The company's total assets as of 31 March 2009 were USD291.5m, up by 22.1% or USD52.7m compared to USD238.7m the previous year. Total loans including that available for sale was USD230.5m, an increase of 23.1% or USD43.3m, from the total loans of USD187.3m in the same quarter of 2008. Total deposits were USD218.6m, higher by 7.2% or USD11.7m, compared to USD203.9m at the prior year first quarter.
The efficiency ratio in the first quarter 2009 increased to 97.4%, as against 72.6% the fourth quarter of 2009 and from 69% a year earlier. This was largely the result of an OREO impairment loss of USD368m in 2009 and an increase in the FDIC insurance expense from USD37m in the same quarter of 2008 to USD165, in the corresponding period in 2009. Non-performing assets increased to 3.31% of total assets, from 2.35% at the fourth quarter of 2008 and 1.50% of total assets at the first quarter of 2008.

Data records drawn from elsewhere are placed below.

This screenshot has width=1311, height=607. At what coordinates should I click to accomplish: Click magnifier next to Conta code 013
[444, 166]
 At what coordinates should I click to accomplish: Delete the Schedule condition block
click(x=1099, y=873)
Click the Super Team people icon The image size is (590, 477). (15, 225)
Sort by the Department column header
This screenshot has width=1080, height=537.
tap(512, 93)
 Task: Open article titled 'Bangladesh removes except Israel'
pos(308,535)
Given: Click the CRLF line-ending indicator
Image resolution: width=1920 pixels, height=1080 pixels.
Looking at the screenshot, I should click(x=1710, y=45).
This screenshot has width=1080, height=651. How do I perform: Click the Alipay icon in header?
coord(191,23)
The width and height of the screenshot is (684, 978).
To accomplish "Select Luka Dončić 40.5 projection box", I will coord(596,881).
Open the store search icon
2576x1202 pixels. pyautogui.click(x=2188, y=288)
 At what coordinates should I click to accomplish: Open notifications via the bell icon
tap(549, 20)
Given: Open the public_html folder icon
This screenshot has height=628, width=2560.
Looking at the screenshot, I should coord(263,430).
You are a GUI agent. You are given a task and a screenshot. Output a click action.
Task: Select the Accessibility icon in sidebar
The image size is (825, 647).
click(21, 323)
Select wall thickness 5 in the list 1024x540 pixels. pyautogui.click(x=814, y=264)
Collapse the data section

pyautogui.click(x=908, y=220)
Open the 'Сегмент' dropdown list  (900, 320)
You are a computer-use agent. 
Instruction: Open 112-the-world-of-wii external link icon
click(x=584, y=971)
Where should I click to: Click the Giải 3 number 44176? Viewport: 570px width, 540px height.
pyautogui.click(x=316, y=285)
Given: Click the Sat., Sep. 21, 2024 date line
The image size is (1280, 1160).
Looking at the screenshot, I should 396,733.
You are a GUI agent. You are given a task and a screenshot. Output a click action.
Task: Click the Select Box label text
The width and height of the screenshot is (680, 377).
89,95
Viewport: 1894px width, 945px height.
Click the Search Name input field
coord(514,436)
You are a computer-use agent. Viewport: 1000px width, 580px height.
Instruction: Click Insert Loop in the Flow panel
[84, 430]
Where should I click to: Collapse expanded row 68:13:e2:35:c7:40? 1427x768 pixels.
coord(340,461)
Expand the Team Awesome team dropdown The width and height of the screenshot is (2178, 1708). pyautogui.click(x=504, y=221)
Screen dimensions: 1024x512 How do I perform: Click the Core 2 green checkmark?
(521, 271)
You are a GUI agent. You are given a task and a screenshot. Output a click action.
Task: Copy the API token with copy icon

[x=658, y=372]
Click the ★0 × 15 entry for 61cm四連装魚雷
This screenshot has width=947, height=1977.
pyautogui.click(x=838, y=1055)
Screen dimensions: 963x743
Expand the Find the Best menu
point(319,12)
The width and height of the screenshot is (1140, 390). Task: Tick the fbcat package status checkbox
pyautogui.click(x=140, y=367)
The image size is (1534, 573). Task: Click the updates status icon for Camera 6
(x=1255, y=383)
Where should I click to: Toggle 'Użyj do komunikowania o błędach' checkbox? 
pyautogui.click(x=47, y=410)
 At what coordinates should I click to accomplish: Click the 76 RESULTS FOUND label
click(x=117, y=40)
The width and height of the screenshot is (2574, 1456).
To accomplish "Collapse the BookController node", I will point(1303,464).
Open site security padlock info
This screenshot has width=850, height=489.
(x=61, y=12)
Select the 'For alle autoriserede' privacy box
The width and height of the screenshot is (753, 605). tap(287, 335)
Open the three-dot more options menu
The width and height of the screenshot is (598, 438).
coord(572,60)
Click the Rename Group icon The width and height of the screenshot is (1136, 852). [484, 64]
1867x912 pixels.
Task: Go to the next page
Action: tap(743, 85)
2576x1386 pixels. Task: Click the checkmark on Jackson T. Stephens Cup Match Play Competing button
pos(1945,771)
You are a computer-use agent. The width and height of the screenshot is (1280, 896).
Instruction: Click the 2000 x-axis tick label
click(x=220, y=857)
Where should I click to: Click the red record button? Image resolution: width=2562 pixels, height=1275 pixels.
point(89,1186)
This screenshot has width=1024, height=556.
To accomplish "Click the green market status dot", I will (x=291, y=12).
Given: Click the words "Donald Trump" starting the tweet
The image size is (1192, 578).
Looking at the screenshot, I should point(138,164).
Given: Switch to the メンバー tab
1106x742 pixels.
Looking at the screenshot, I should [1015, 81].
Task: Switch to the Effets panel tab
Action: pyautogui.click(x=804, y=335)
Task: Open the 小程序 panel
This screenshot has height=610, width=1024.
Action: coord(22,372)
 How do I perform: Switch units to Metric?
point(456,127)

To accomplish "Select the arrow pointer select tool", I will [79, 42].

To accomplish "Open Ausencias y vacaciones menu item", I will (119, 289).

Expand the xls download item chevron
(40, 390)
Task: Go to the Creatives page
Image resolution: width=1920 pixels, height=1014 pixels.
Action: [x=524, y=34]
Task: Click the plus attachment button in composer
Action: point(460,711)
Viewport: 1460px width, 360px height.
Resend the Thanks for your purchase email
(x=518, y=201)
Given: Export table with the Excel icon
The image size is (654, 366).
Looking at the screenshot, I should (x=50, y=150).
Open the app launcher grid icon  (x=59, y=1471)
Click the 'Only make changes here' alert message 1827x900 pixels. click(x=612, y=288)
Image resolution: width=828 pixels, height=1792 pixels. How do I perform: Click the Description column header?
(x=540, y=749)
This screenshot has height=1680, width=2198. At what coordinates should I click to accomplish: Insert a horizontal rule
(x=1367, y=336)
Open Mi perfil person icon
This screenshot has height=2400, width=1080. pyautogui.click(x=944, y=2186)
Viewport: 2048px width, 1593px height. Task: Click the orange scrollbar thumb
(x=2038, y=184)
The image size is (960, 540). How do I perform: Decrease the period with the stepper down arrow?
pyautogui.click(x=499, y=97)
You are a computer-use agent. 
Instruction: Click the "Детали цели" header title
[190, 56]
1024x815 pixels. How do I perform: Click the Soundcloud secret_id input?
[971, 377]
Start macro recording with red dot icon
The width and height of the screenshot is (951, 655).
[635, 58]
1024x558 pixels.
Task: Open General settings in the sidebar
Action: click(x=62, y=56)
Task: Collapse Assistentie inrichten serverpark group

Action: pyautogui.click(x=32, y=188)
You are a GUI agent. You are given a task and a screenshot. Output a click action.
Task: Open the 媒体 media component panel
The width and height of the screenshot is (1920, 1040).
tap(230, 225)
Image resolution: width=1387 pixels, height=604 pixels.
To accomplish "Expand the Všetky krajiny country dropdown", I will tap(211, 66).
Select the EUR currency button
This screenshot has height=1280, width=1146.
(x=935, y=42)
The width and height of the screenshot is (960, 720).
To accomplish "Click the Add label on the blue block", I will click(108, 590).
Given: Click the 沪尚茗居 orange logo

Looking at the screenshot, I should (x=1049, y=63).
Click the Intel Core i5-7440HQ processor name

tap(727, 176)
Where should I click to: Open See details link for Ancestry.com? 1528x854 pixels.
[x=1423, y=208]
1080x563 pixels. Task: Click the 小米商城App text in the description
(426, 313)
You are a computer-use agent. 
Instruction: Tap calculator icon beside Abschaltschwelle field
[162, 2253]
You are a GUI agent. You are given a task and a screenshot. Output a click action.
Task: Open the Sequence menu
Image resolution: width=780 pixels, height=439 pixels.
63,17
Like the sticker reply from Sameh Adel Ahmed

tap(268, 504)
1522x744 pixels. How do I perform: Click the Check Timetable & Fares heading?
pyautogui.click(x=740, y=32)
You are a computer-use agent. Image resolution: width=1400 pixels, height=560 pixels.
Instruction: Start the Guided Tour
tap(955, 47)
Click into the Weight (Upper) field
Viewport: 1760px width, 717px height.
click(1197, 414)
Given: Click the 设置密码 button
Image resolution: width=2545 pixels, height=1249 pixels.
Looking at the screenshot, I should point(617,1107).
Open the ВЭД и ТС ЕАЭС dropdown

Gross interest revenue for the first quarter 2009 was USD3.3m, a decrease of 15.0% compared to USD3.9m for 2008. Provision for loan and lease losses was USD920m, as against USD216m for the similar quarter of 2008. The net loss was USD538,000 (USD0.11 loss per common share, down 222%), a decrease of 213% compared to the net income of USD475,000 (USD0.09 per common share) in the same quarter of 2008.
The company's other bank ratios in the first quarter of 2009 were a total risk-based capital of 14.19%, the minimum for being a well capitalised bank, which under regulatory guidelines is 10.00%. Tier 1 leverage capital is 10.95%, the minimum for being a well capitalised bank, which under regulatory guideline is 5.0%. ALLL as a percent of HTM loans is 1.41%, total OREO, delinquent and non-accrual loans to total risk based capital being 33.9%, which is also equal to 4.7% of total loans. The Average Net Interest Margin was a healthy 4.01%.